Figure 6.. Different Single Enhancers Can Drive Expression in Histochemically Distinct Subsets of MEC LII Cells

(A and B) Horizontal section of a mouse cross between MEC-13–104B and tetO-EGFP showing MEC (A) and a full hemisphere (B). Immunohistochemical transgene detection with anti-GFP Ab shows expression in layer II of the EC. (C, F, and I) Anti-GFP histochemistry in sections co-stained against Reelin (C), Calbindin (F), and GAD67 (I). (D) Anti-reelin. (G) Anti-calbindin. (J) Anti-GAD67. (E, H, and K) Overlays of the two signals co-stained against Reelin (E), Calbindin (H), and GAD67 (K); each row is the same section. (L) 43.1% (741/1,717 counted cells) of transgenic cells in layer II of the EC co-localize with reelin whereas 26% (482/1,855) of them co-localize with calbindin. 0% (0/1,579) co-localize with GAD67. (M) 43.1% (741/1,721) of all reelin-positive cells in layer II of the EC were positive for the transgene, and 28.5% (482/1,635) of all calbindin-positive cells in layer II of the EC were positive for the transgene, whereas 0% (0/430) of the GAD67-positive population had any transgene-expressing cells. Total numbers of cells are counted in white. (N) Schematic summary of the data in (C)–(M). The scale bars represent 1,000 μm in (B), 200 μm in (A), and 50 μm in (C)–(K). In all graphs, bars show the mean ± SEM. See also Figure S7.

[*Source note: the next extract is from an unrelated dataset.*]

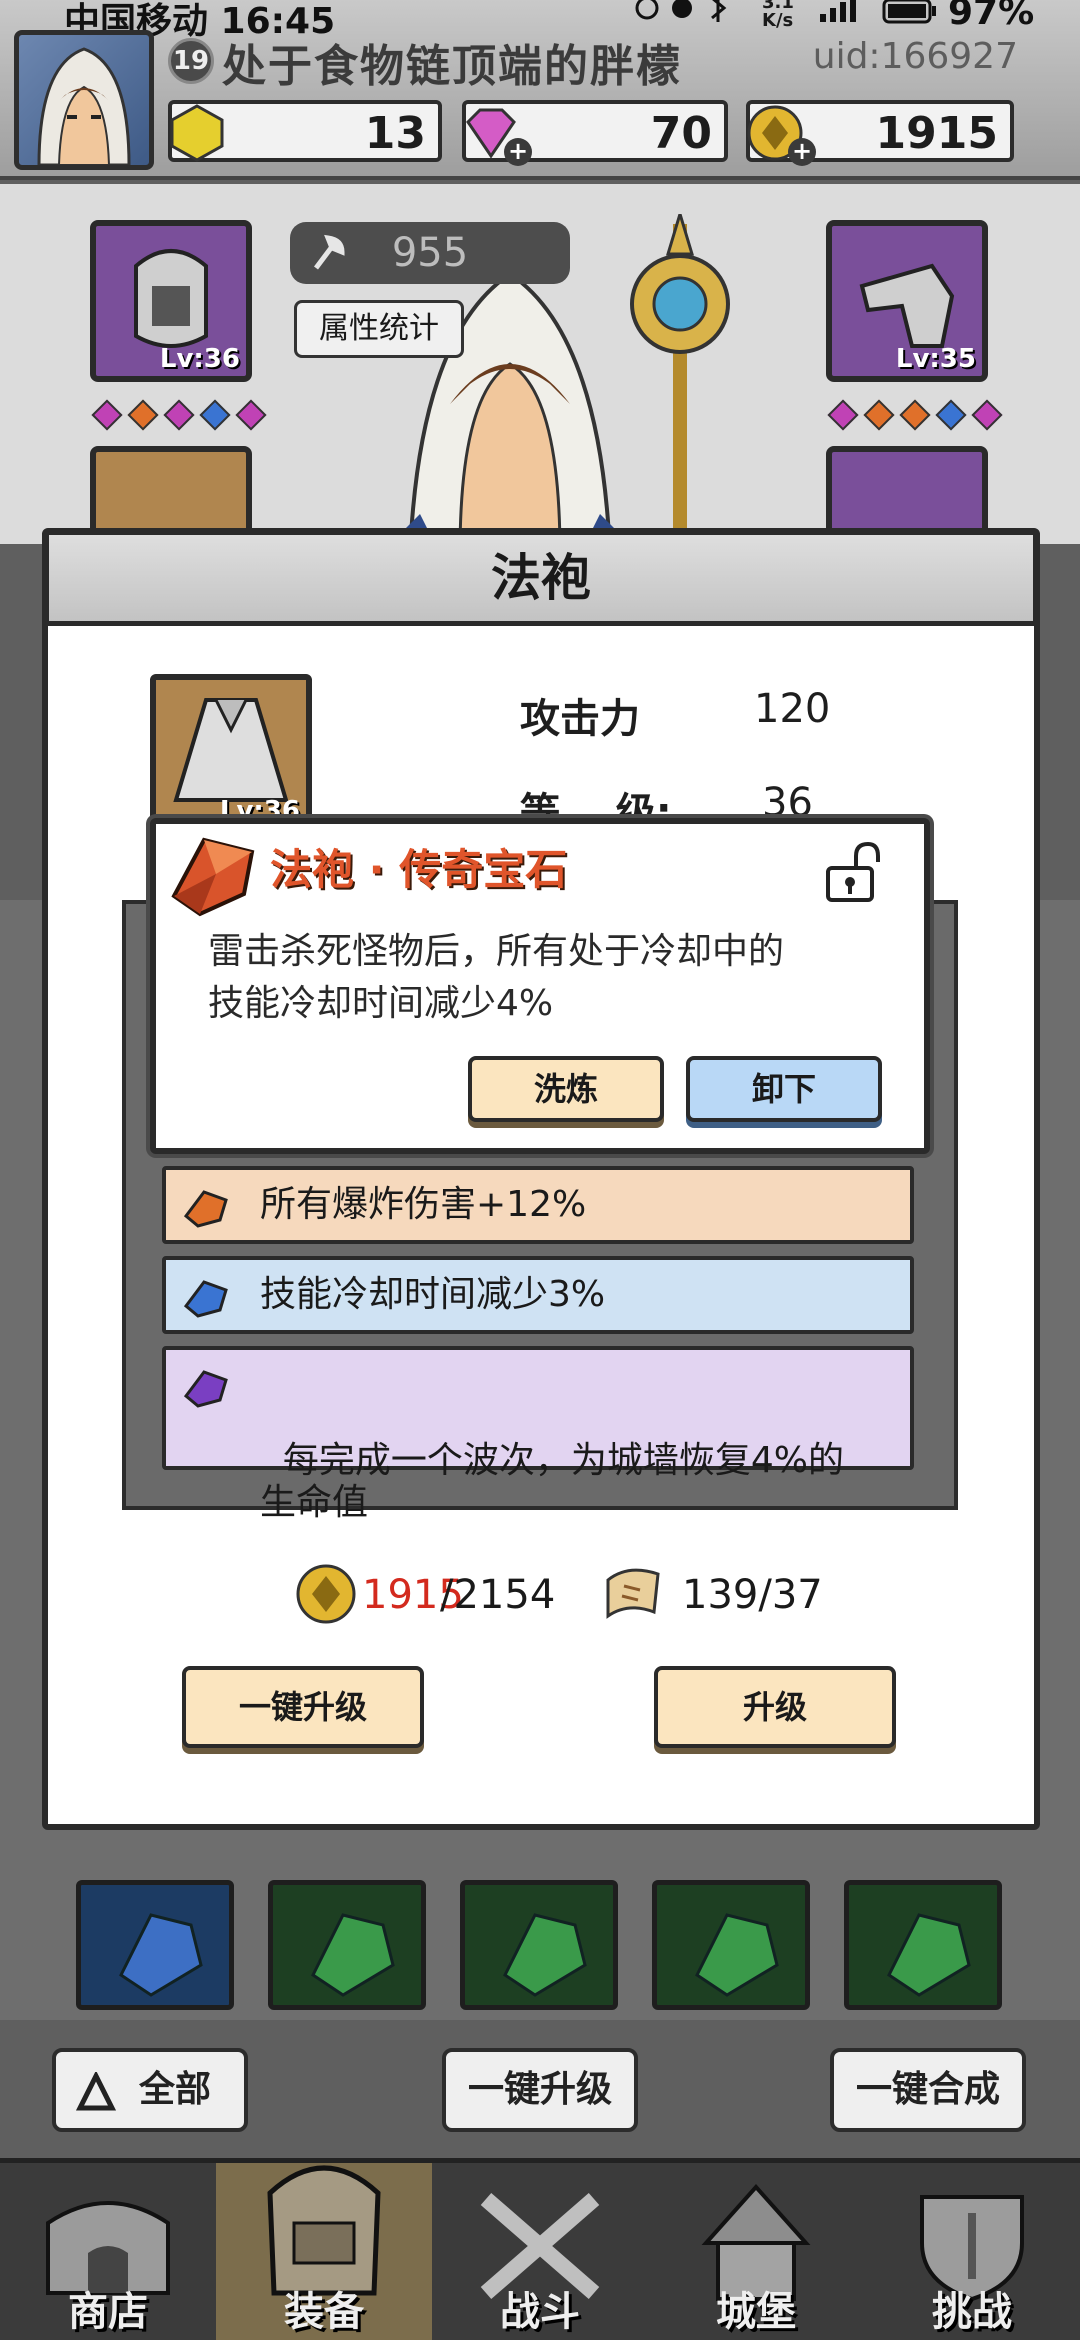 This screenshot has width=1080, height=2340. What do you see at coordinates (424, 1204) in the screenshot?
I see `gem-effect-text: 所有爆炸伤害+12%` at bounding box center [424, 1204].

Figure 7.. Schematic of Putative Genetic Basis for EDGE Technology

(A) Native gene expression: a gene “X” is expressed in multiple cell types in distinct brain areas. Expression in each cell type is driven by distinct sets of color-coded active enhancers acting upon the native core promoter (pink triangle). Promoter-based methods of transgene expression, such as bacterial artificial chromosome (BAC) transgenesis and knockins, respectively, include several or all of the native enhancers, thereby recapitulating some or all of the expression pattern of the native gene. (B) Enhancer-driven gene expression: a single active enhancer isolated from a particular brain region drives transgene expression from a heterologous minimal promoter (blue). This leads to transgene expression that is restricted to a particular region-specific subset of the cell types that the native promoter expresses in, greatly increasing the anatomical specificity relative to promoter-based methods or the native gene.